Exitosa pareja de Saúl Craviotto sobre las aguas de Río, Toro vive en sus carnes lo que es pertenecer a un deporte no tan reconocido económicamente. Tras su oro en Brasil ha notado "muchísima más repercusión y reconocimiento social, además de atraer a becas y patrocinadores", pero es consciente de que su vida no queda ni mucho menos solucionada. "Estoy preparando las oposiciones al Cuerpo Nacional de Policía", subraya.

Echa de menos "la visibilidad con la que se contaba durante la disputa de los Juegos". "Pero tengo la ayuda de la beca ADO y de la UCAM; eso me sirve de apoyo para seguir entrenando con tranquilidad", cuenta. A sus 24 años, el corto-medio plazo de este hispano-venezolano huele a triunfo. 

Eva Calvo (taekwondo)

La joven Eva Calvo (1991) acudió a Río como uno de los nombres que muchas agendas de pronósticos tenían subrayados como medalla segura. Y la campeona de Europa en 2014 no decepcionó: sólo la galesa Jade Jones pudo apartar el oro olímpico de su camino.

"He dejado bastante apartada la parte más social de lo que conlleva la medalla -cuenta-. Ahora he vuelto a entrenar y ya estoy enfocada completamente en este nuevo ciclo olímpico". Afirma que su deporte "notó un aumento del interés por parte de los medios y del público, pero tan sólo los primeros meses: ahora ya está todo más o menos como siempre".

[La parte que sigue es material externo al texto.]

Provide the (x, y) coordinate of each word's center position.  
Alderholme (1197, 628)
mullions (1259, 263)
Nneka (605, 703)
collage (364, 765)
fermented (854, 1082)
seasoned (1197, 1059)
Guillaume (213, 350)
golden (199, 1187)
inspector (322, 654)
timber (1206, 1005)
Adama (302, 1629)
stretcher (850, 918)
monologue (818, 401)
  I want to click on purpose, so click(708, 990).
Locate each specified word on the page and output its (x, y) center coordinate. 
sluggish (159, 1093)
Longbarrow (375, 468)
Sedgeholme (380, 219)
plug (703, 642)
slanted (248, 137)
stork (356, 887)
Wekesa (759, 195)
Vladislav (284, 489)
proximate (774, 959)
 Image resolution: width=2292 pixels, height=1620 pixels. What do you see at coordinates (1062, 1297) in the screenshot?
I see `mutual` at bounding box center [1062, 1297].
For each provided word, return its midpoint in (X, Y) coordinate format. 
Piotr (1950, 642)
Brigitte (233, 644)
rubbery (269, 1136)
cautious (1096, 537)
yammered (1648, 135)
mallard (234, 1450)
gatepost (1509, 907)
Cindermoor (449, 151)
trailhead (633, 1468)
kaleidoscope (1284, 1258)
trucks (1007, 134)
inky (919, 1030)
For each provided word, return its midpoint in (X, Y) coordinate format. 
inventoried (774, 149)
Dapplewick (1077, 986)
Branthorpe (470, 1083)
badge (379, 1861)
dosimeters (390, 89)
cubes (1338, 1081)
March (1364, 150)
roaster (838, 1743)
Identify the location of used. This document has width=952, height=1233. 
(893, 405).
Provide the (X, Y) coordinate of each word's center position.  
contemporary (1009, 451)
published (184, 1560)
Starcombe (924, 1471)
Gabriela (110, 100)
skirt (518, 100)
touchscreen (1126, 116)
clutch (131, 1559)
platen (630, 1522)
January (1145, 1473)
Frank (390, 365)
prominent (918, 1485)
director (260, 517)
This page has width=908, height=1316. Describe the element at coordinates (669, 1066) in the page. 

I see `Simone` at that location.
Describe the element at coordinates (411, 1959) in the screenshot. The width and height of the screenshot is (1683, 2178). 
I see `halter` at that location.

En lo económico, nuestra mejor taekwondista sólo tiene como patrocinar "a Daedo, un distribuidor de material de artes marciales", aparte de la beca ADO y la de la Fundación Madrid por el Deporte". Con todo, es optimista: el taekwondo tiene un gran futuro asegurado. Ella, que en Tokio experimentará compitiendo en una categoría de otro peso, seguro que también.

Carlos Coloma (mountain bike)

El riojano es un hombre feliz. Y, tras su corajudo bronce brasileño, motivado para más. "Humildemente, mi situación es bastante buena a nivel deportivo y personal, con mucho respaldo", narra. "En mi disciplina cada vez tenemos mayor seguimiento y el bronce fue un nuevo impulso, pero hay que seguir trabajando duro y dando espectáculo para que el espectador se enganche", añade.

Coloma confiesa que la medalla "lo ha mejorado todo, desde la comunicación hasta los patrocinadores, y ha dado mayor tranquilidad y respaldo para trabajar duro e hilar fino de cara a 2017 y 2018. Apoyado por importantes patrocinios, desde Mercedes al Gobierno de La Rioja, al ciclista le esperan meses intensos: "¡Hay que empezar a entrenar -exclama-, que la bicicleta no se mueve sola".

Una campeona olímpica en diferido

El nombre de Lydia Valentín ha estado en boca de todos durante estos meses, ya que la ponferradina, bronce en Río, ha sumado una plata en Pekín 2008 y un oro en Londres 2012 a su palmarés olímpico tras varias cribas antidoping a sus otrora rivales. Firme candidata a los Premios Princesa de Asturias, ya es reconocida como la pionera en España de un deporte que ella, con su particular carisma, ha hecho reconocible.

Merece también posar la mirada sobre dos últimos nombres: Maialen Chourraut y Orlando Ortega. La vasca, último oro en slalon K1, afronta un ciclo olímpico "precioso, con los próximos Mundiales en Pau (Francia) y, en 2019, un año antes de Tokio, los de la Seu de Urgell", donde lleva años viviendo y entrenando. "Ahí está el reto, la nueva ilusión", confirma. Para Ortega, el oro en 110 metros vallas será una obsesión. El subcampeón olímpico, por lo pronto, será una de las bazas principales del equipo español para el Campeonato de Europa en pista cubierta que se disputará en Belgrado el próximo mes de marzo. Hoy por hoy, según su entorno, el hispano-cubano entrena en Miami buscando optimizar su rendimiento.